I was also reminded of you because of your recent trip to Korea and Japan where you said that the food – and udon – was tastier over there. More importantly, how you said the udon there wasn’t round like the ones we buy in supermarkets here. Well, I didn’t find any flat udon noodles, but this recipe caught my eye and it was well worth it. I gave it two taste tests, each a week apart and have decided this deserves a spot in my meal planning repertoire. Especially because it’s so fast and easy to make, perfect for busy week nights!
Kimchi Udon with Scallions
Recipe adapted from Bon Appetit
Makes 2 servings
4 tablespoons unsalted butter, divided
1 cup kimchi, plus ⅓ cup kimchi juice
2 tablespoons gochujang
½ cup chicken broth
2-3 pre-portioned frozen udon noodles
2 large egg yolks, room temperature
3 scallions, white and pale-green parts only, thinly sliced on a diagonal
1 tablespoon furikake
- Boil water in a large pot.
- Turn your stove on to medium-high heat and put in 2 tablespoons of butter, the kimchi, and gochujang.

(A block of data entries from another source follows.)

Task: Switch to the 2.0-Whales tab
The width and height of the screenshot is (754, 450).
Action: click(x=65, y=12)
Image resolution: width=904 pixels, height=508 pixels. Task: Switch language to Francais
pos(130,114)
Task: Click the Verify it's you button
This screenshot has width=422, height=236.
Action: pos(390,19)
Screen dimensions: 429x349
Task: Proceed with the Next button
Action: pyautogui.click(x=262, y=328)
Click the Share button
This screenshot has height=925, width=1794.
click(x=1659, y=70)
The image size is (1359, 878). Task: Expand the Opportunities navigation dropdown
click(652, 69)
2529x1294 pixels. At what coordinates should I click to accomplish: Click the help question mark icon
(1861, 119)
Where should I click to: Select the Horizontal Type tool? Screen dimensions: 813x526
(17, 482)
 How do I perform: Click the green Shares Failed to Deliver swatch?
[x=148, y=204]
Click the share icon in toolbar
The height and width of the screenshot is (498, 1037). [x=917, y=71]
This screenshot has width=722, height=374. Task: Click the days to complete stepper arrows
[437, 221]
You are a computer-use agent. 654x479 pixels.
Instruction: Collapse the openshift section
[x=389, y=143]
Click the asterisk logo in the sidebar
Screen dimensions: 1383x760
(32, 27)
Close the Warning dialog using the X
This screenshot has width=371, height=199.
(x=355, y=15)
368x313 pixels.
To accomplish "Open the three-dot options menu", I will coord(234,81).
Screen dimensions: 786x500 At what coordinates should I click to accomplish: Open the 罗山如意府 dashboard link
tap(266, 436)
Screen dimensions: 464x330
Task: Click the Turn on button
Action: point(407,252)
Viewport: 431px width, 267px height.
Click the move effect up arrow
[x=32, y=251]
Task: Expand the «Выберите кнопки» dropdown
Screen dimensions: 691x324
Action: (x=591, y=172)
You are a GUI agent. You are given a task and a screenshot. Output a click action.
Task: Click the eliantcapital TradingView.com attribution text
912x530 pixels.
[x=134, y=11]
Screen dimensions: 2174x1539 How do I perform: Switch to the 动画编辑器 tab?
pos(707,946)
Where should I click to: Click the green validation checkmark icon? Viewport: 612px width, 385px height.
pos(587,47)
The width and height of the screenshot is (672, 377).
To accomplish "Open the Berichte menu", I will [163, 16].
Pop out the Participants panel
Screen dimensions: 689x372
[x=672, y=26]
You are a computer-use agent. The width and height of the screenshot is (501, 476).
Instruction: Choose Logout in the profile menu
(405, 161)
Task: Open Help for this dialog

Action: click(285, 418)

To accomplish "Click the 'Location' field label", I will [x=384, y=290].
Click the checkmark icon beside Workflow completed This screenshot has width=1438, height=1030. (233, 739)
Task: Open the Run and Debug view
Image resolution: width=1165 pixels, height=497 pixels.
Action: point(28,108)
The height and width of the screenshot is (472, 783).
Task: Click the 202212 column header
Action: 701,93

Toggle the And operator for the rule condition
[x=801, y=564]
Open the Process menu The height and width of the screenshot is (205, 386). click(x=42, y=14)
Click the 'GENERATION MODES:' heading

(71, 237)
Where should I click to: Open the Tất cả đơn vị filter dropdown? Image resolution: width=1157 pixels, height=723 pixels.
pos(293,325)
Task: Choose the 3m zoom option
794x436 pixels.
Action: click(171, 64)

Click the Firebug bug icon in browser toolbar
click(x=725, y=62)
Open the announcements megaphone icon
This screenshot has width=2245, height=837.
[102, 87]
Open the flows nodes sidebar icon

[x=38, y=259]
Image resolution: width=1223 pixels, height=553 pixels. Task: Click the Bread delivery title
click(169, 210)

Let it cook for about 4 minutes, give it a stir occasionally.
- Add in the chicken broth and kimchi juice, bring the sauce to a simmer, about 3 minutes.
- When the water is boiling, put in the frozen udon and cook according to the directions on the package.
- Drain the water using a sieve when the udon is done cooking. Then transfer it into the sauce. Add the remaining 2 tablespoons of butter. Toss and coat the udon in the butter and sauce for about 2 minutes.
- Divide into two bowls, top with egg yolk or sunny-side up egg. Sprinkle with scallions and furikake.
- Mix the egg yolk in to coat the udon. Enjoy!
The egg yolk is probably the best part. The first week, I fried up sunny-side eggs because I didn’t want to waste the egg whites. It was just as good because there’s some nice crispy texture and creamy egg yolk to go with it.
The second week, I did just the egg yolk as the recipe instructed and found it heavenly too. The hot udon noodles were coated with the creamy yolk and was just as delicious. Howard, who doesn’t like runny eggs at all, had to agree that the yolk made the dish. Validation!
We’ve also been obsessed with furikake lately. It goes great on plain white rice and as a salt substitute. Instead of seasoning with salt and pepper, I’ve been using this sesame seed, seaweed, ground fish, sugar, and salt mixture.
Next time you come over, I’ll make you this. I’m starting to keep frozen udon as a staple in my freezer now. I don’t know understand the ramen craze that much, but if udon started becoming more popular here, I could get on that train. So far, Inspire Restaurant‘s udon carbonara, Kinka Izakaya‘s kimchi udon, and MeNami‘s salmon cream udon and black sesame udon have me going back.